| TEXT SHOWN |
Info

Kalamu ya Salaam's information blog

The real question is “Why?”.

I had news to rip and my 8pm – 10pm Sunday night jazz program to produce. Ripping the news required me to get to the station early. Literally pulled off the roll of teletype news and separated the items by tearing them into manageable strips, which in turn were read on the broadcast news at the top of the hour.

It was February 21st, 1965. A shocking news story: Malcolm X was assassinated. Linda, a young sister from Little Rock, who was with me was crying. I guess I thought I was supposed to be strong and held back my tears. Really my rage. That’s what I was damming behind my stoic exterior. Years later, I was banned from a radio program at WWOZ in my home town. Part of my offense had been to produce a Malcolm X program that included excerpts of his speeches and related music that included Archie Sheep’s homage “Malcolm, Malcolm Semper Malcolm“. (I am listening to it as I write this.) In the eighties that was too much for the managers of our public radio station.

| AVAILABLE DATA |

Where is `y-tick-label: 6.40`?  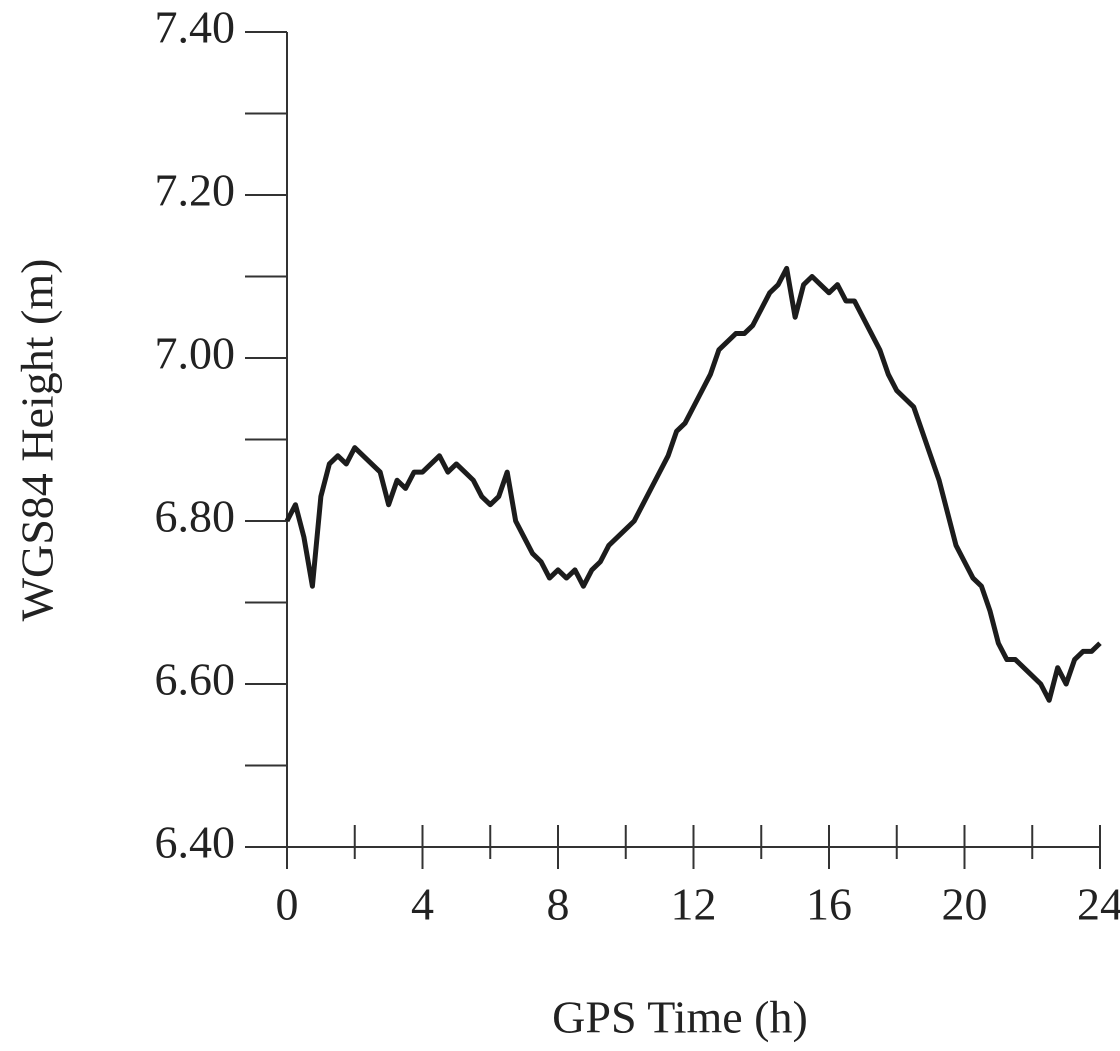
y-tick-label: 6.40 is located at coordinates (196, 842).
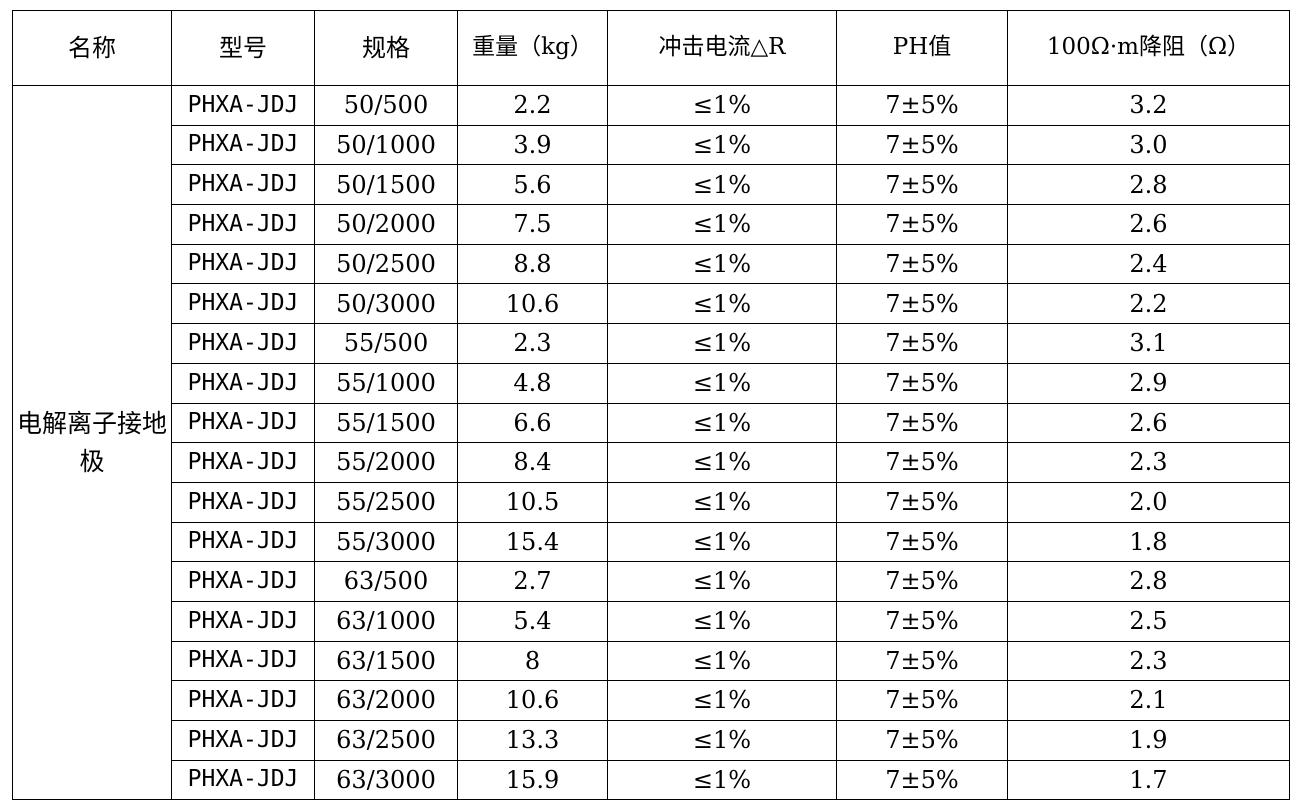 The height and width of the screenshot is (806, 1303). I want to click on cell-resistance-reduction: 2.1, so click(1148, 700).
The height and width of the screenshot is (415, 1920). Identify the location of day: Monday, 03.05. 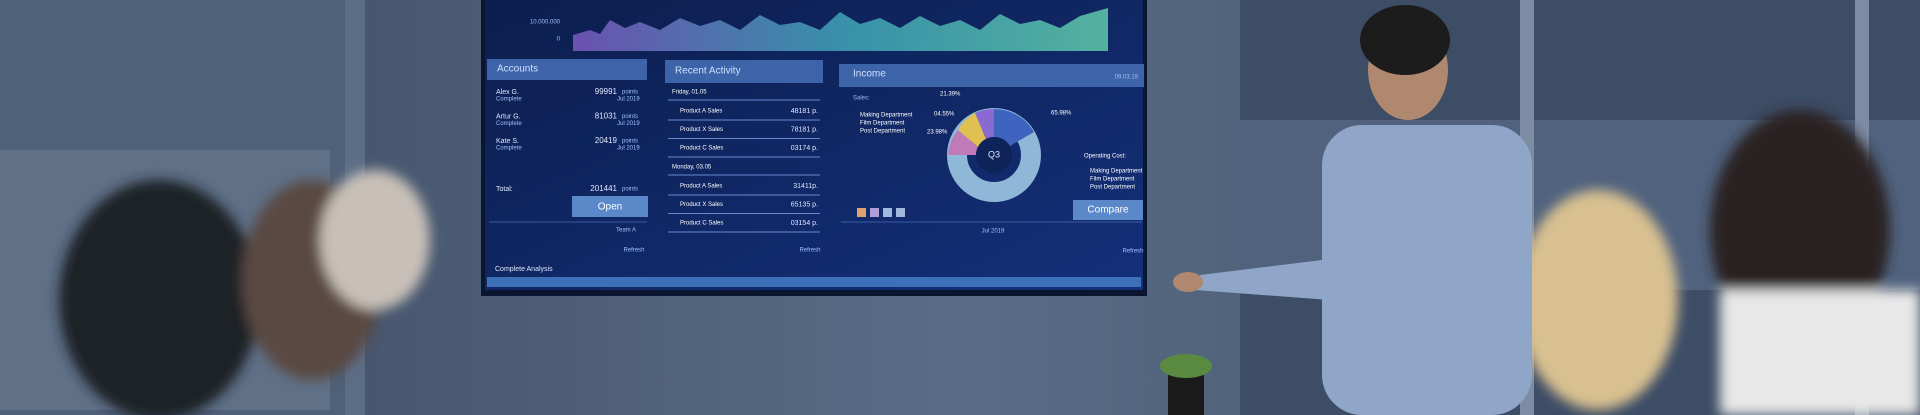
(692, 168).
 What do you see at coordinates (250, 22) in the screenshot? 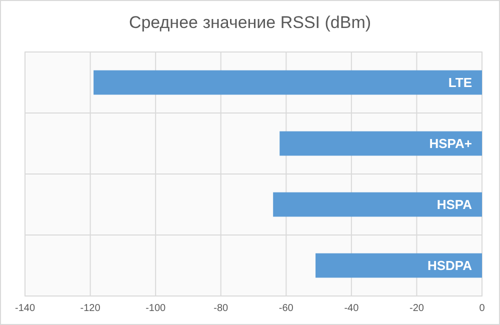
I see `chart-title: Среднее значение RSSI (dBm)` at bounding box center [250, 22].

| TASK OBJECTIVE |
Reproduce, word for word, the passage of the Malcolm X blog post above that opens with the words containing "I had news to" and closes with "of the hour.".

| OUTPUT OF THE TASK |
I had news to rip and my 8pm – 10pm Sunday night jazz program to produce. Ripping the news required me to get to the station early. Literally pulled off the roll of teletype news and separated the items by tearing them into manageable strips, which in turn were read on the broadcast news at the top of the hour.